*** Block opens ***

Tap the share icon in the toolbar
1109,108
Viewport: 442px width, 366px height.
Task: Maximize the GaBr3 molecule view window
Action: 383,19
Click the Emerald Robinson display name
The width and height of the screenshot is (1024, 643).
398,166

*** Block closes ***
*** Block opens ***

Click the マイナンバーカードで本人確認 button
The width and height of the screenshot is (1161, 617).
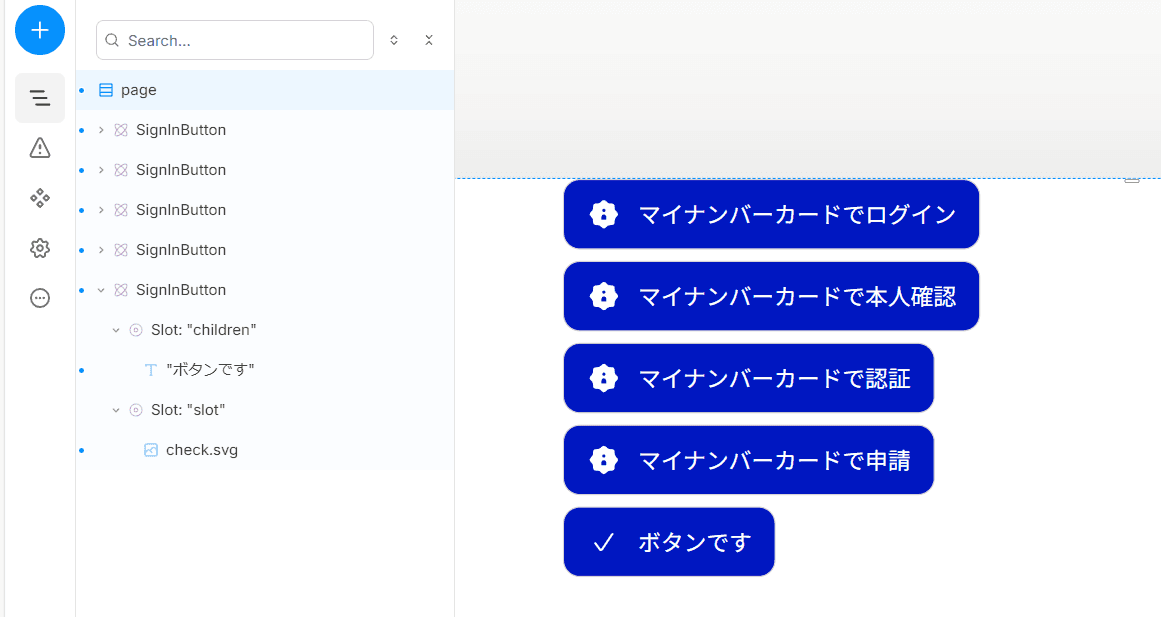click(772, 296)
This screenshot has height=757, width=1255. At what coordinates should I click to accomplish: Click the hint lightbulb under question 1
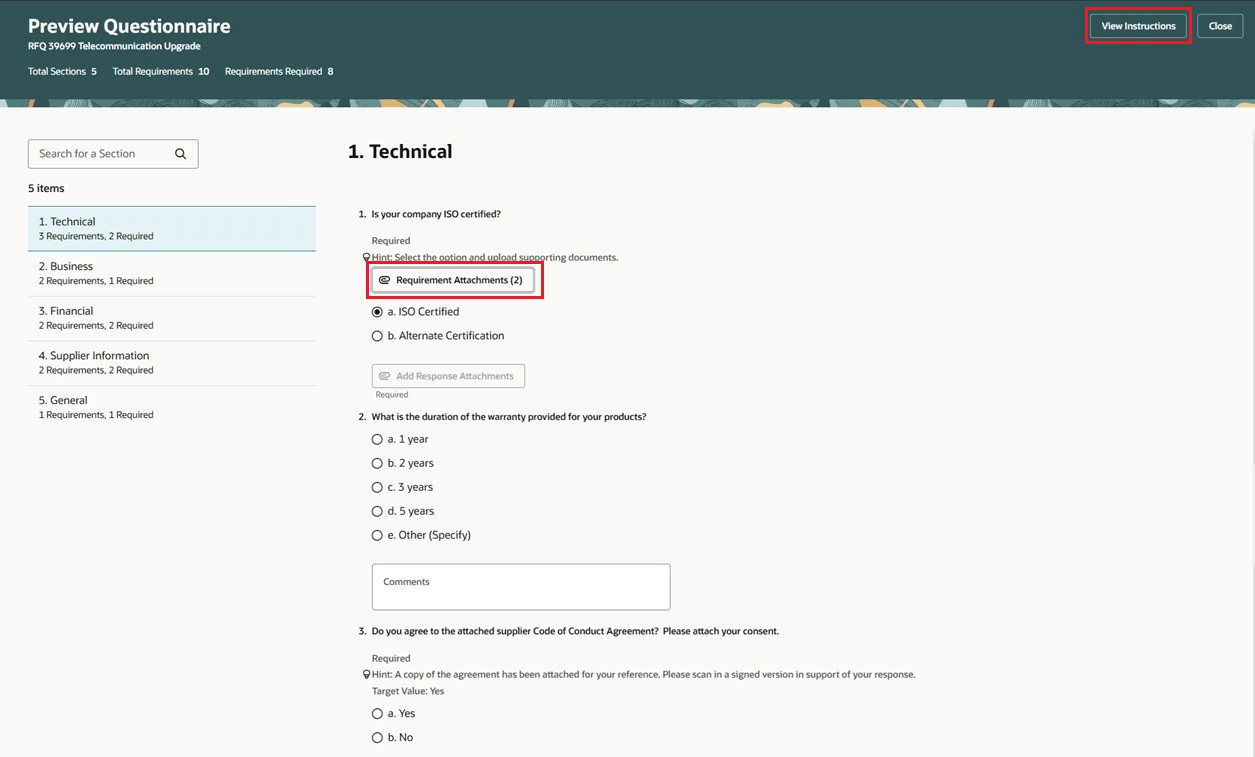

*** Block closes ***

> What the exercise asks:
In the data above, take the line with "The width and height of the screenshot is (1161, 617).", the line with "This screenshot has", and every line between, and set them down exactly without pictures.

> Output below:
The width and height of the screenshot is (1161, 617).
click(772, 296)
This screenshot has height=757, width=1255. At what coordinates should I click to accomplish: Click the hint lightbulb under question 1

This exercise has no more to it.